* Text excerpt:

● ● ● ●

23. Radiotherapy Techniques for NMSC

2.1. Early-Stage Lesions

3.1. Early-Stage Lesions

In cutaneous lesions, a major challenge is achieving a therapeutic dose at the surface while targeting the tumor to its entire depth. Several methods may be employed:
  • Soft X-ray (contact) therapy: This method entails placing a cone directly onto the irradiated surface, typically with the delivery of the dose at energies of 30–100 kV. This may target lesions up to 10 mm deep at a therapeutic dose. The advantages of this method include a low penumbral dose and easy clinical setup. Its major disadvantages, especially in the definitive setting, are unclarity regarding the subclinical spread, and technical difficulty in measuring the tumor depth. This method may be preferred in well-demarcated and well-palpable superficial and symmetrical lesions [11] (Figure 1).
  • Electron beam radiotherapy: This is delivered via a linear accelerator (LINAC) at energies of 6–20 MeV and may target superficial lesions, with a therapeutic depth of up to 5 cm (which is the depth of the 90% isodose line for 20 MeV). The setup may be clinical or assisted by computerized tomography (CT) simulation; beam collimation is performed by lead blocks (standard or personalized). This method is useful in treating relatively large fields and lesions deeper than 1 cm without compromising superficial tissues. Its disadvantages include a relatively large lateral spread (especially at higher energies), cumbersome beam collimation, and a skin sparing effect at 6 MeV [12] (Figure 2 and Figure 3).
  • Mega-Voltage (MV) photon beam therapy: This is delivered via a LINAC at energies of 6–18 MV. A clinical setup is possible, but treatment is mostly planned via CT simulation. This method allows for more sophisticated treatment planning (forward or inverse) and beam collimation, and higher certainty regarding the dose delivery. However, MV photons have a skin sparing effect, and therefore require a tissue compensator (bolus) to be placed on the superficial portion of the tumor, which may be technically challenging and reduce the aforementioned setup certainty. This is the preferred method for the treatment of tumors with a deep-set component or with proximity to critical structures [13] (Figure 4).

● ● ● ●

* Material provided:
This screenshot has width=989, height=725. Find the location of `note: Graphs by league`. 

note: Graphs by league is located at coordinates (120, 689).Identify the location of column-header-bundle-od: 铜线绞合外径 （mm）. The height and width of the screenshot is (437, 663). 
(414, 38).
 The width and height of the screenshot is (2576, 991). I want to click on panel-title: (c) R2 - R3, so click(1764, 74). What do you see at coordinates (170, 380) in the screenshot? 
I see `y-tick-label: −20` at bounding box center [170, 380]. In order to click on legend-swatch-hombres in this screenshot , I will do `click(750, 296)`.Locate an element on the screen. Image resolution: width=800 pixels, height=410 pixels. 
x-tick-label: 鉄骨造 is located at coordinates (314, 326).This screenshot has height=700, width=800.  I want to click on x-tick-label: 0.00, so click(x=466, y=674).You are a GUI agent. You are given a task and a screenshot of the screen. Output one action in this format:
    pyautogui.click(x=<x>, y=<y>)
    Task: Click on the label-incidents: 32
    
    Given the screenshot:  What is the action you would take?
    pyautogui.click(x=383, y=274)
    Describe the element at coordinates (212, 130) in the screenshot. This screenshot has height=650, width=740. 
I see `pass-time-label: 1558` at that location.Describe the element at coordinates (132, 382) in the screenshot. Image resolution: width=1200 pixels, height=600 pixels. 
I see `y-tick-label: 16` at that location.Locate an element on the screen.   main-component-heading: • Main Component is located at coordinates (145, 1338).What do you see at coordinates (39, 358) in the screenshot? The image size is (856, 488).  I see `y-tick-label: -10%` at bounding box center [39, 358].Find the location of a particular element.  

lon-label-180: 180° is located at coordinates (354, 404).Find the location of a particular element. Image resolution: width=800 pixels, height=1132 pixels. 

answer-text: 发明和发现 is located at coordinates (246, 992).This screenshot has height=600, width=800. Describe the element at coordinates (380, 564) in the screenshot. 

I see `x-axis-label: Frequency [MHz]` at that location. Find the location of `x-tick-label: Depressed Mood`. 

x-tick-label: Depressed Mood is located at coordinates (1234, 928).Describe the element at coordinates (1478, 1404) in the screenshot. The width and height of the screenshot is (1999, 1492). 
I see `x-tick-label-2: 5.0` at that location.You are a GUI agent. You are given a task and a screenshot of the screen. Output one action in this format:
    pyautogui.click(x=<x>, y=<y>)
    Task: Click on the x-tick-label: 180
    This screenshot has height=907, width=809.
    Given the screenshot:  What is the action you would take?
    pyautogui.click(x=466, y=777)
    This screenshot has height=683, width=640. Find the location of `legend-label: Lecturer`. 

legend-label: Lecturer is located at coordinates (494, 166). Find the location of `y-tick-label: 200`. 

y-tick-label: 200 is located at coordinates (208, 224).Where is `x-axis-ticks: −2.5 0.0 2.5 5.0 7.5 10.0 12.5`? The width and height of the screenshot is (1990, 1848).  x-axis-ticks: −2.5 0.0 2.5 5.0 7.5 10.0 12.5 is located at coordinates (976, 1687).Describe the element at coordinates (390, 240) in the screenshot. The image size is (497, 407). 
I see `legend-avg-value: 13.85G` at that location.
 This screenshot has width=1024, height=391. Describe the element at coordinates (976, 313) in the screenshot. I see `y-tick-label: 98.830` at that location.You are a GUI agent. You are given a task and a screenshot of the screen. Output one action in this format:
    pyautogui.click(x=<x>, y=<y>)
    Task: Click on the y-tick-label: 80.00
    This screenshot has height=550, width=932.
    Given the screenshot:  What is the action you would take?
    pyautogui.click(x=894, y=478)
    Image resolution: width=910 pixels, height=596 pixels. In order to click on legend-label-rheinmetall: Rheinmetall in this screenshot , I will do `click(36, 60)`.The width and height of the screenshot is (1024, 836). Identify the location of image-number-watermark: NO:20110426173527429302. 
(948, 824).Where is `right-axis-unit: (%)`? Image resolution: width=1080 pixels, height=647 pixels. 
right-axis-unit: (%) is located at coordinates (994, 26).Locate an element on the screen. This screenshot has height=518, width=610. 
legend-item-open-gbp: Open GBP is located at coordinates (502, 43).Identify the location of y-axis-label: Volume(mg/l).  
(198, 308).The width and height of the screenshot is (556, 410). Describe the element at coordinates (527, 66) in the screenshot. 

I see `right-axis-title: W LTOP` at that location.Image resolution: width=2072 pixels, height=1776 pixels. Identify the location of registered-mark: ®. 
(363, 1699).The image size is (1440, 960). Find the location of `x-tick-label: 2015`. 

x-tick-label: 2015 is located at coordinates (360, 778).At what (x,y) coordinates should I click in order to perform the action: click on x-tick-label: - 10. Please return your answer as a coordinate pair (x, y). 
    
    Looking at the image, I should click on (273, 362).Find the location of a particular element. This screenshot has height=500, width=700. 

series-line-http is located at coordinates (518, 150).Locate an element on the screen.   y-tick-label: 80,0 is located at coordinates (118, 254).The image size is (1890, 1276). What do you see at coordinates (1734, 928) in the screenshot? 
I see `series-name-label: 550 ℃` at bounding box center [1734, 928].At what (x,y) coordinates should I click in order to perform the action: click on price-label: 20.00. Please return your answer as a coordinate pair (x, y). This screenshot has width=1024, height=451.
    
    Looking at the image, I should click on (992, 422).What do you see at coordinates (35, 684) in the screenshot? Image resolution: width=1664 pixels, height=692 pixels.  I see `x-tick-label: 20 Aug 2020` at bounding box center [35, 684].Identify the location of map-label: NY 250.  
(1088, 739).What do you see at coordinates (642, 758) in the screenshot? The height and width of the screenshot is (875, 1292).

● ● ● ●

* Instructions to follow: In the radiotherapy text, turn the paragraph beginning "Soft X-ray (contact) therapy" into a short bulleted list that keeps its main facts. The lines come from a separate source that has nothing to do with the text.

* Exercise result:
- Method: a cone is placed directly on the irradiated surface, and the dose is usually delivered at 30–100 kV.
- Reach: lesions up to 10 mm deep can be treated at a therapeutic dose.
- Advantages: low penumbral dose and easy clinical setup.
- Disadvantages, especially in the definitive setting: the subclinical spread is unclear, and tumor depth is technically hard to measure.
- Preferred for: well-demarcated, well-palpable, superficial, symmetrical lesions.